_Instructions to follow_
Extract each line from the records below that contains the string "This", matching its capitalization exactly.
==== Data shown
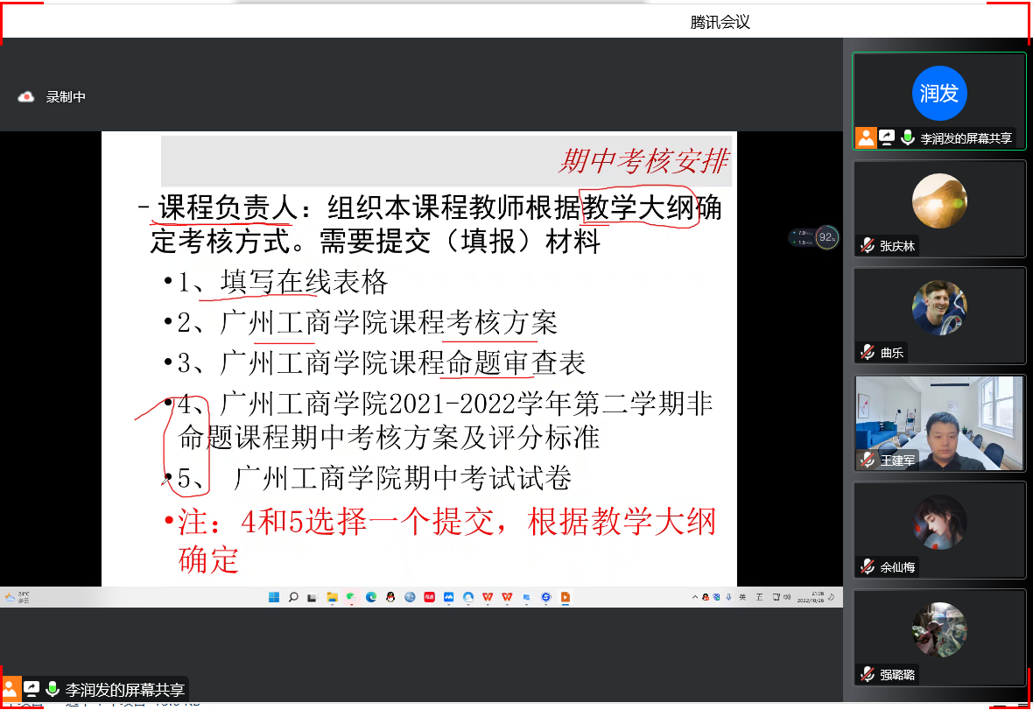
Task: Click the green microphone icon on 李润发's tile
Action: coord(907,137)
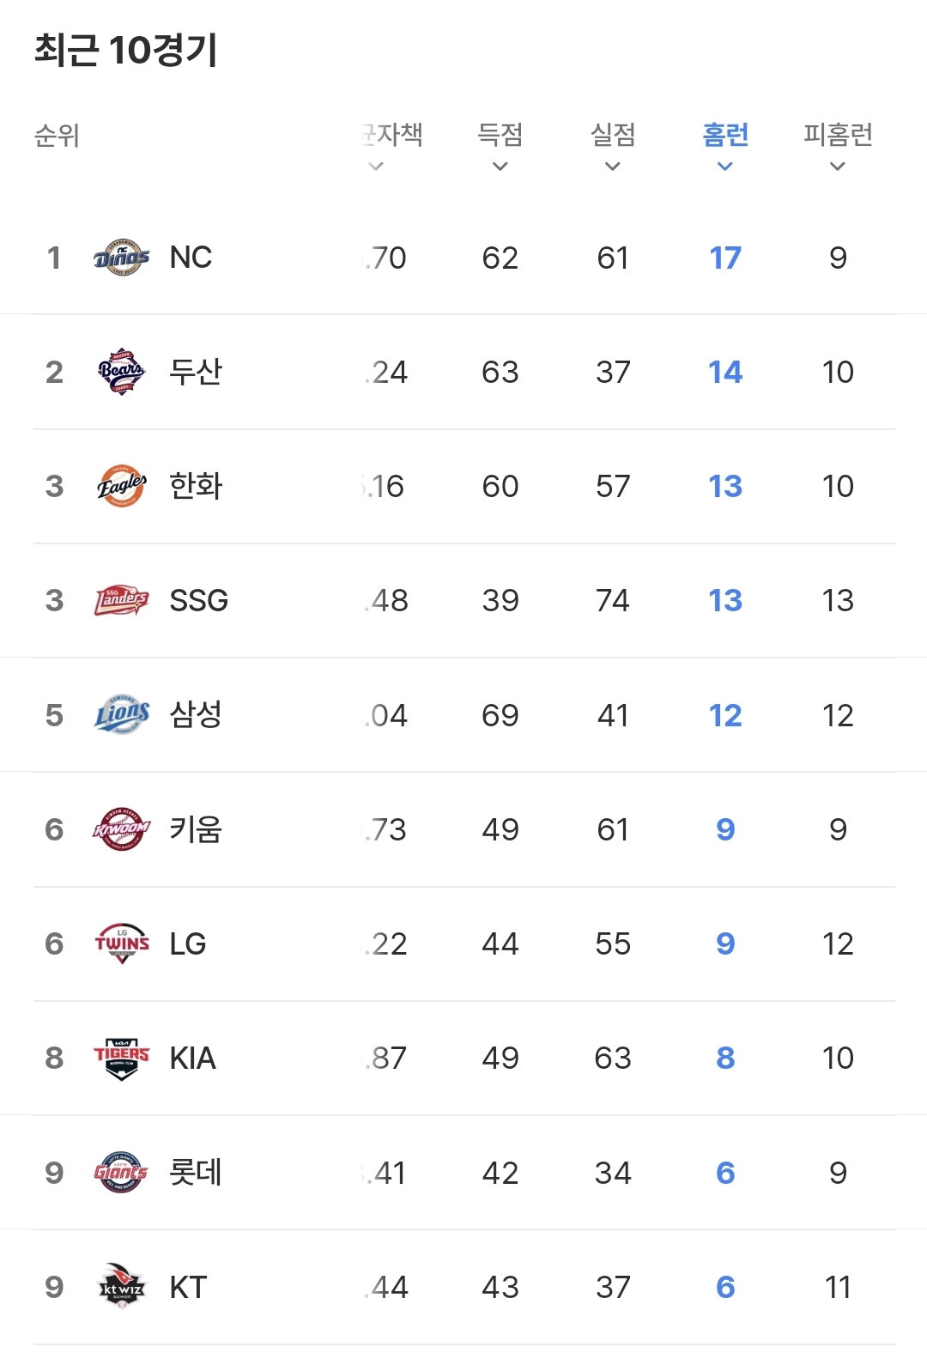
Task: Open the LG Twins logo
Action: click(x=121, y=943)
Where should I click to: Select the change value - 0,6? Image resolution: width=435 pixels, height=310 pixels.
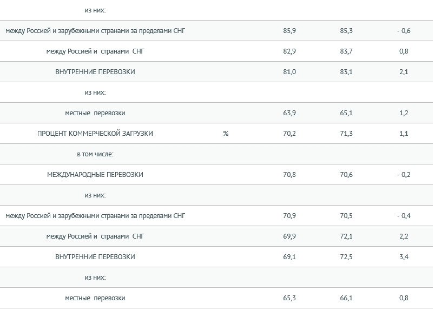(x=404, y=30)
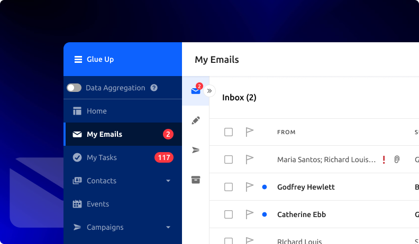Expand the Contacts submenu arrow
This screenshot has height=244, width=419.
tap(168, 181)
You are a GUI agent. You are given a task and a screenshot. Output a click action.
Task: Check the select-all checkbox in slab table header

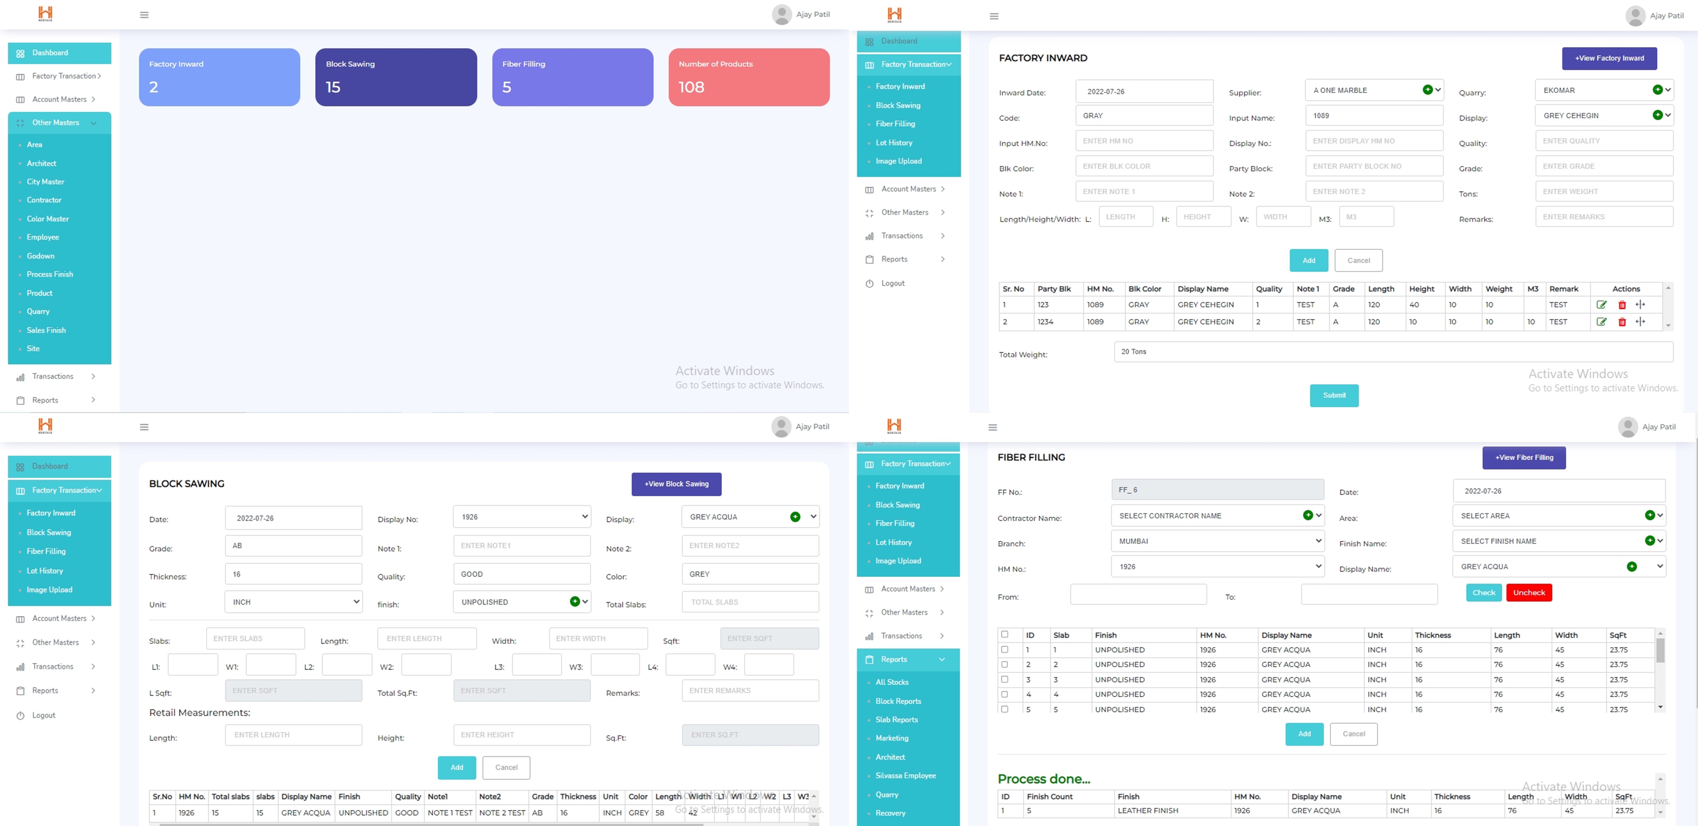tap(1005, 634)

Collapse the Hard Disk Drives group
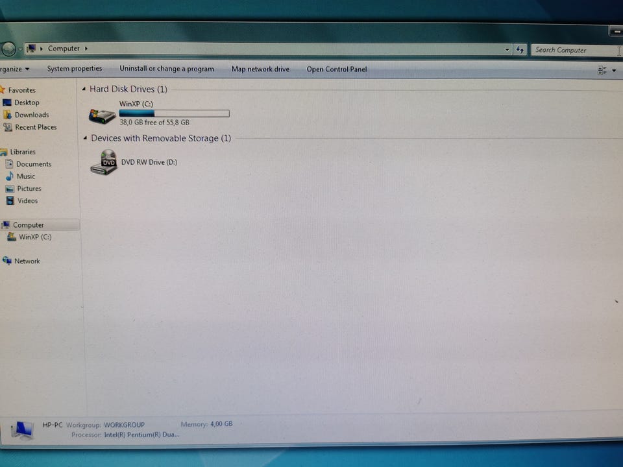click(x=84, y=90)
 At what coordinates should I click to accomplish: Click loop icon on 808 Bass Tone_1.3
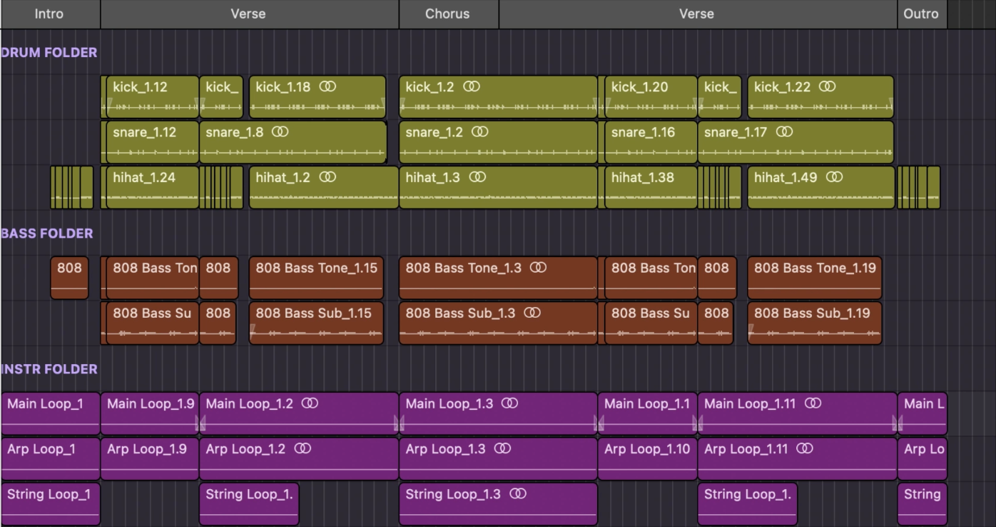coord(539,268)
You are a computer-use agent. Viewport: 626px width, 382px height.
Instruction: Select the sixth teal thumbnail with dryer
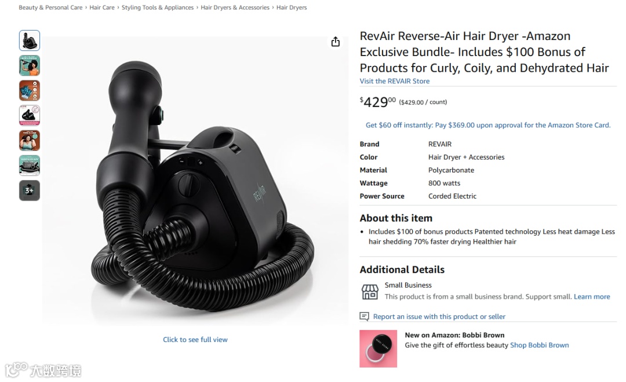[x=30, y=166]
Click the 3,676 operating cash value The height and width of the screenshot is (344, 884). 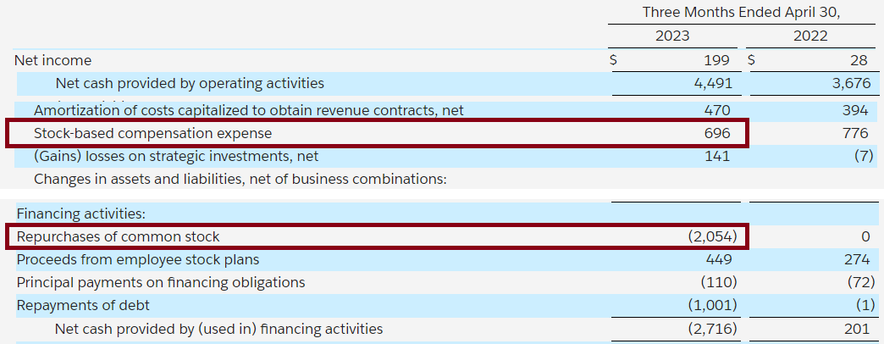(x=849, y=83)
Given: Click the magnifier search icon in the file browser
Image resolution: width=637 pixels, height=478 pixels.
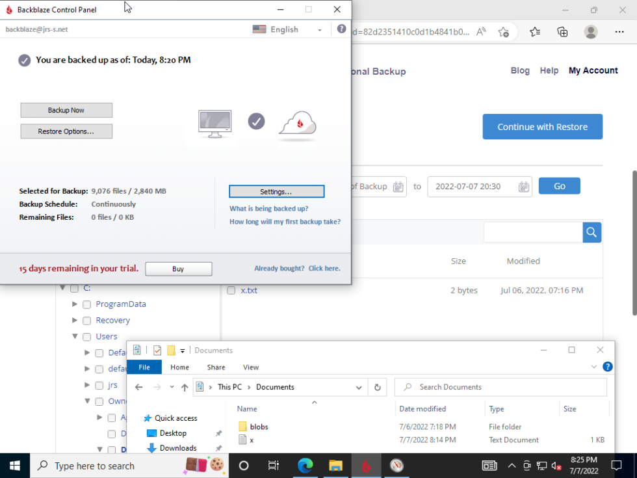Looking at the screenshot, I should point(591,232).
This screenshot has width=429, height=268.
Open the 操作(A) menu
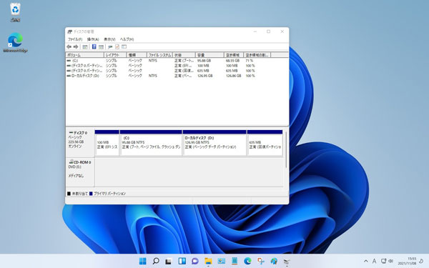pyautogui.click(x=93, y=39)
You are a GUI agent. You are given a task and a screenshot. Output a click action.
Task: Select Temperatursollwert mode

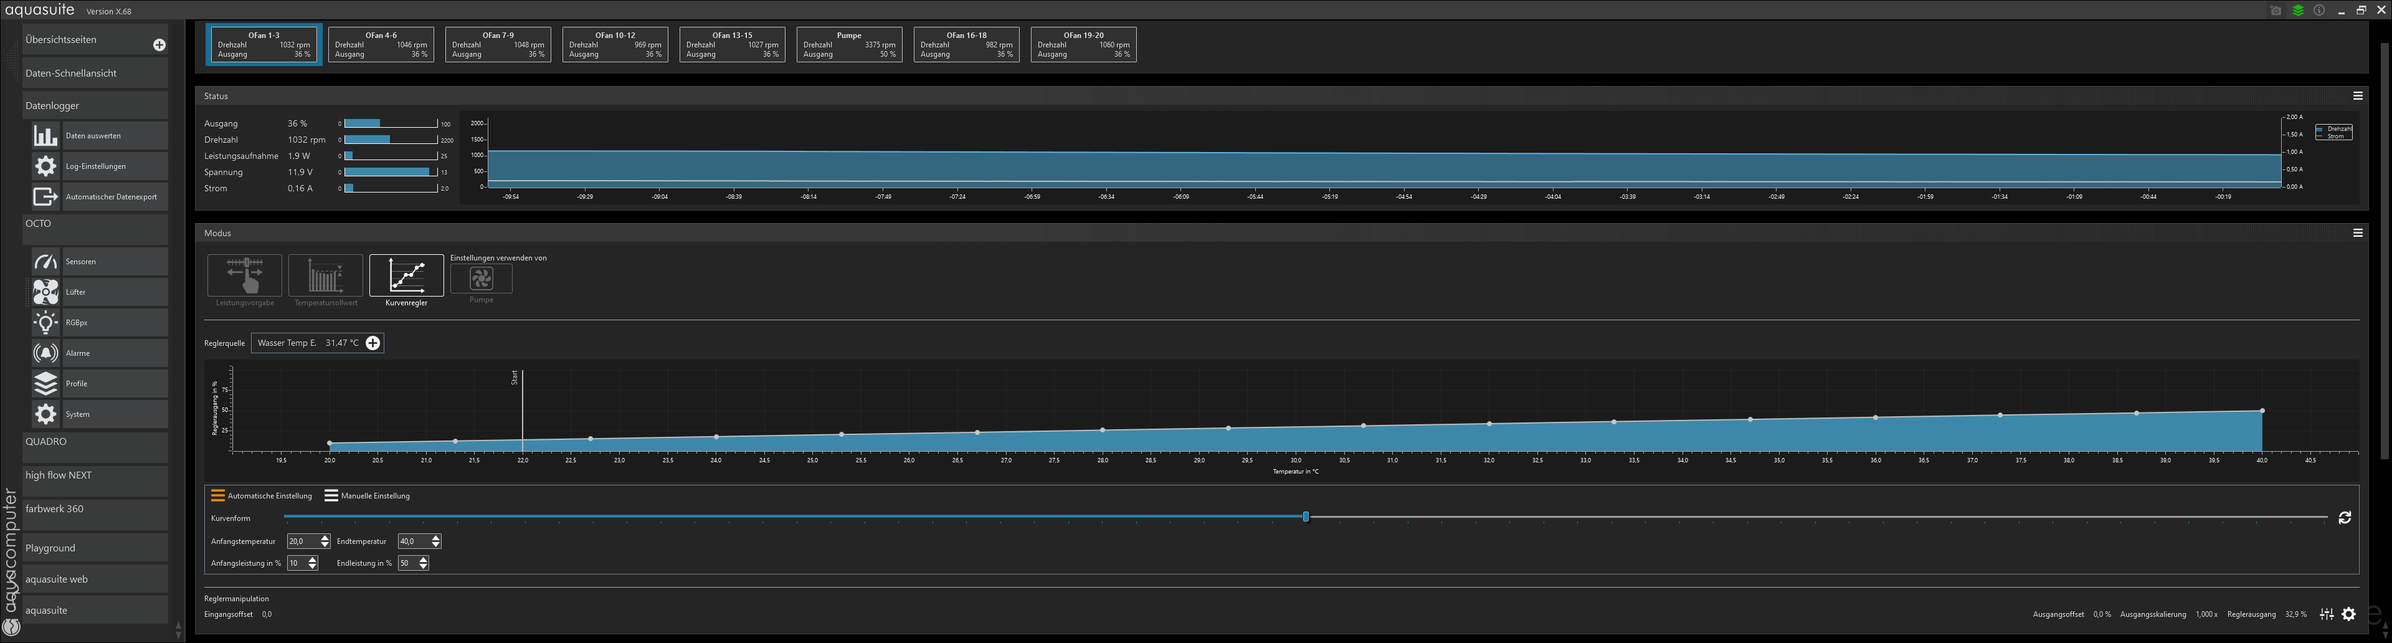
========
_Expected answer_
This screenshot has height=244, width=419.
This screenshot has width=429, height=268.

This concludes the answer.